Justice Minister nominee Ahn Kyong-whan’s withdrawing himself from consideration on Friday night after controversy over ethical lapses has sparked questions about the presidential office’s vetting process for cabinet nominees.

Just hours after making clear a determination to hold onto his nomination during a press briefing early Friday, Ahn made an abrupt volte-face at around 8:30 p.m. and said he was giving up.

Acknowledging the gravity of the ethics charges, Ahn said in a statement that he would give up his nomination because he didn’t wish to become an “obstacle in the way of the Moon Jae-in government’s reform agenda.”

While the 69-year-old former head of the state-run human rights watchdog faced a number of ethical breach allegations, the most damning involved his signing of a marriage registration in 1975 and allegedly forging the official seal of the bride. A court nullified the marriage in 1976 after the woman reported the alleged forging.

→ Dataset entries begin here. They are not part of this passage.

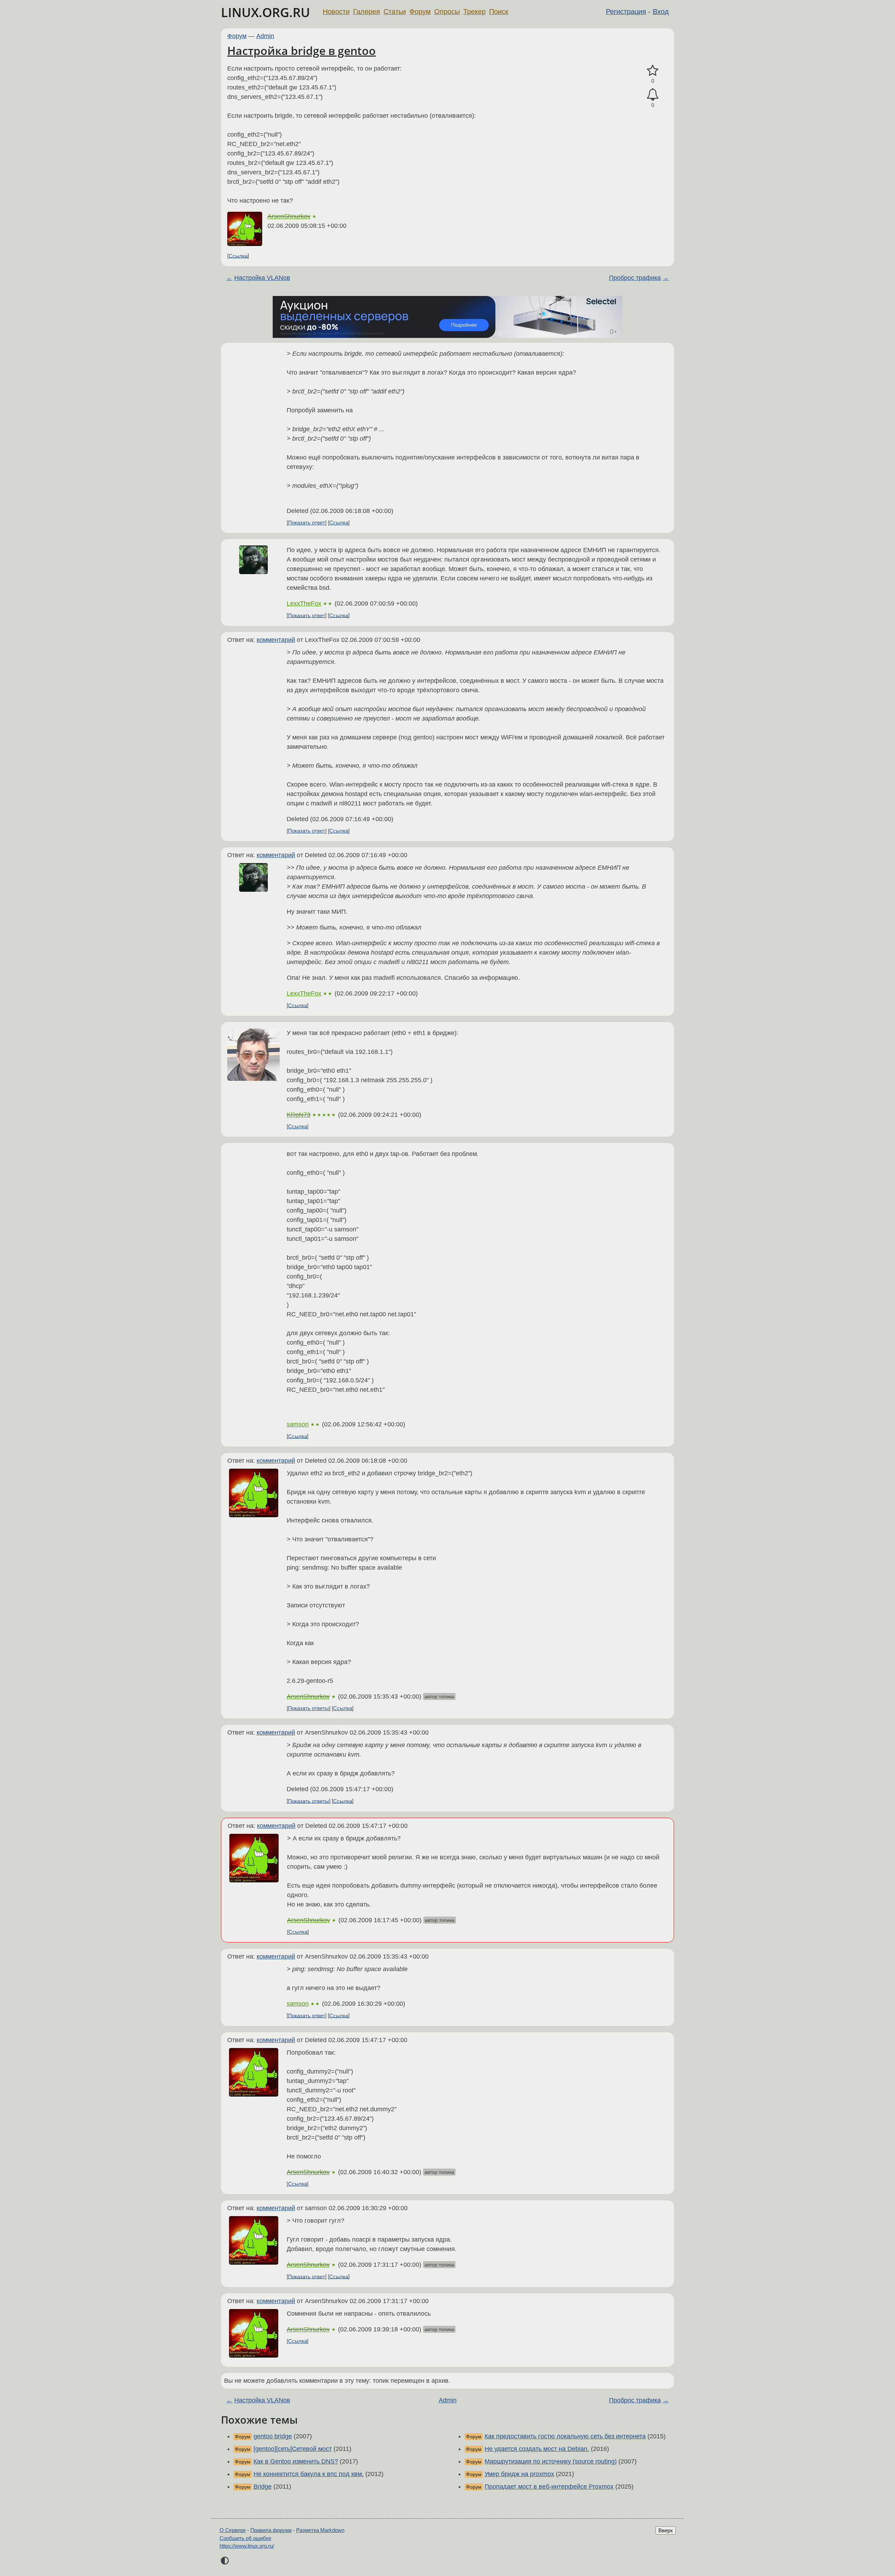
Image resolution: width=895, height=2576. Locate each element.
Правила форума (271, 2530)
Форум (420, 11)
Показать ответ (306, 523)
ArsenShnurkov (288, 216)
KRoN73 (298, 1114)
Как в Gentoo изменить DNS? (295, 2461)
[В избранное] (652, 71)
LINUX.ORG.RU (265, 12)
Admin (265, 35)
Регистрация (626, 11)
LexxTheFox (304, 603)
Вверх (665, 2530)
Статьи (395, 11)
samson (298, 1424)
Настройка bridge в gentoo (301, 50)
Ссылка (238, 256)
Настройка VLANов (262, 277)
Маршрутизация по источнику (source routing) (551, 2461)
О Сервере (233, 2530)
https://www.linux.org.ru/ (247, 2546)
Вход (661, 11)
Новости (336, 11)
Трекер (474, 11)
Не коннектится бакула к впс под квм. (308, 2473)
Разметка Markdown (320, 2530)
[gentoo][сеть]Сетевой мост (292, 2448)
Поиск (498, 11)
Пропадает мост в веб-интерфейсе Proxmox (549, 2486)
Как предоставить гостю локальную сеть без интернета (565, 2436)
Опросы (447, 11)
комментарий (276, 639)
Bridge (262, 2486)
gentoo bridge (272, 2436)
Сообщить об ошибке (245, 2538)
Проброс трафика (635, 277)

The presidential office said it had not been aware of the 1975 incident until it was reported on Wednesday, raising questions about its vetting process.

The emeritus professor of law at Seoul National University apologized during the press briefing on Friday, saying he could not excuse his “wrong” and “shameful” behavior four decades ago. But he said he had no intention of walking away from the job - only to change his mind later.

He became the first ministerial nominee of the Moon government to give up a nomination under the kind of scrutiny that finds skeletons in closets going back decades. Moon is being criticized for rewarding past associates despite troubled pasts.

Ahn was a member of the legal team defending President Roh Moo-hyun in a 2004 impeachment trial at the Constitutional Court. Moon served Roh as his chief of staff. Ahn also has a long working relationship with Cho Kuk, senior presidential secretary for civil affairs, at the law studies department of SNU.

Vetting blunders could continue. Kim Sang-kon, tapped to lead the education ministry, is facing allegations of plagiarism of his master’s and doctoral theses. The Blue House touted Kim as the perfect candidate to fix educational problems, but it’s also true that he has a deep relationship with the president.

Kim was co-chairman of Moon’s campaign. In 2015, Kim was tapped by Moon, Democratic Party chairman at the time, as the party’s reform committee chief. Kim’s set of proposals aimed at reforming the party drew an immediate backlash from party lawmakers not aligned with the pro-Moon faction, especially from Ahn Cheol-soo. The protest led to mass defections and the creation of the People’s Party co-founded by Ahn.

The opposition is also intent on challenging employment and labor minister nominee Cho Dae-yop in a confirmation hearing this week. Cho is under fire for a driving-under-the-influence fine 10 years ago. Cho, a Korea University professor known for his labor policy studies, was a member of Moon’s inner policy advisory group, Simcheonhoi, that helped him with policy issues between 2013 and 2017.